'Green hydrogen' isn't a miracle. It is simply a matter of converting electricity from one form to another. Or in the case of the Scottish buses, converting electricity to combustible fuel. The problem is that at every step of conversion, one is losing efficiency.
With 'green' hydrogen, electricity is first being created from some kinetic or photovoltaic source, with energy loss. Next, that electricity is being used to split water, separating it into hydrogen and oxygen, again with energy loss.

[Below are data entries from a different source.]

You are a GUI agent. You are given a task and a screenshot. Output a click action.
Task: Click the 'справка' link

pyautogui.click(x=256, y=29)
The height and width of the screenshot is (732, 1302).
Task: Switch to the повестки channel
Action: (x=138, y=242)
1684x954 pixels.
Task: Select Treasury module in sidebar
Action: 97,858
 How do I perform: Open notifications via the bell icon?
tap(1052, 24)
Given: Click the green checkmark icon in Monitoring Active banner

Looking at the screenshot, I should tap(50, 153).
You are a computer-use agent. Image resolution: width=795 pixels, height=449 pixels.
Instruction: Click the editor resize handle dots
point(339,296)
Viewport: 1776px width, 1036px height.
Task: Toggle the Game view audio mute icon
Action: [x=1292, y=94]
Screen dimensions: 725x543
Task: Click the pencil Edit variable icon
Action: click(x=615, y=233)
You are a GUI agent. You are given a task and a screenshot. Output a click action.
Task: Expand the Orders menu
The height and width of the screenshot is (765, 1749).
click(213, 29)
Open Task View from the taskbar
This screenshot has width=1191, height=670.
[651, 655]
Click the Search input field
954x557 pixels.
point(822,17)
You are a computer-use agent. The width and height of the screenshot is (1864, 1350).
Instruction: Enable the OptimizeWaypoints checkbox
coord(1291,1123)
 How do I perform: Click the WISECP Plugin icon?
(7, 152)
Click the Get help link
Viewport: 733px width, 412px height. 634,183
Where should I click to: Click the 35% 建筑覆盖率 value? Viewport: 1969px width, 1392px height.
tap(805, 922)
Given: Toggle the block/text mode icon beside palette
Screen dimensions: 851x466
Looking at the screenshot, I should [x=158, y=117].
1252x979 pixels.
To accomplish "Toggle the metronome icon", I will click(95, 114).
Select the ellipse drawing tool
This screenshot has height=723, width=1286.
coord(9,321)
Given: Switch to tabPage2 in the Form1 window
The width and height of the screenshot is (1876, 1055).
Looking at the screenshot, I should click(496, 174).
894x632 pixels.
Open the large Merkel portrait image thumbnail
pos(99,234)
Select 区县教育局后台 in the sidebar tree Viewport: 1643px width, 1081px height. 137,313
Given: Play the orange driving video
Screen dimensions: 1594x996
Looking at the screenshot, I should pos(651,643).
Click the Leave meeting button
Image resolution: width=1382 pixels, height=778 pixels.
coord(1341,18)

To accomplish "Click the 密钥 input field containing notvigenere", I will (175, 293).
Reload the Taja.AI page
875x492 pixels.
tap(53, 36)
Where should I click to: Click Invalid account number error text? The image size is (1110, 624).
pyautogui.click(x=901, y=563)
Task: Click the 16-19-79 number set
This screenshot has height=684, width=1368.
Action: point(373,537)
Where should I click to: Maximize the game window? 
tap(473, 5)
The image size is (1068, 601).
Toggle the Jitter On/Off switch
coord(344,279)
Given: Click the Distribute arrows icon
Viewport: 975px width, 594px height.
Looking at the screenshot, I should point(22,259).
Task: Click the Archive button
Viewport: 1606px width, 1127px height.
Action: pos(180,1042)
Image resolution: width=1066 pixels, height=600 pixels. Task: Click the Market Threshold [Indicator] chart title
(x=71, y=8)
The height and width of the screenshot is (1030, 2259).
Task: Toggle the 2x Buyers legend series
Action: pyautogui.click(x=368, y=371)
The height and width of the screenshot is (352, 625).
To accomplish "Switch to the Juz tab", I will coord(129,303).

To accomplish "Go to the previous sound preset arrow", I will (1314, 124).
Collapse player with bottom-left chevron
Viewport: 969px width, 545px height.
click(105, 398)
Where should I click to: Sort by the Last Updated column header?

The one achievement at this point is that you have now unlinked hydrogen with carbon-based fuels. Instead of generating hydrogen by reforming methane, you have removed methane from the equation. The problem though is that the methane method is much cheaper than the 'green' method. The only possibility for success here is if the 'green' method becomes cheaper than methane.
Now that we have hydrogen, what can we do with it? Well we can't store it. Not very well, anyway. No container can hold it for very long. So, it must be used within days of generation. There are two things that can be done with it. Either use it as a combustible fuel in an internal combustion engine, or use it to generate electricity through a fuel cell. The second option is more efficient than the first. But one has now lost two steps of efficiency to get back to the starting point - electricity.
Green hydrogen works great in a college science lab. But when it comes to consumers putting down real dollars to power their vehicles, homes, etc., it fails miserably. The consumer is always going to demand the most utility for the last dollar spent. And gasoline/diesel delivers.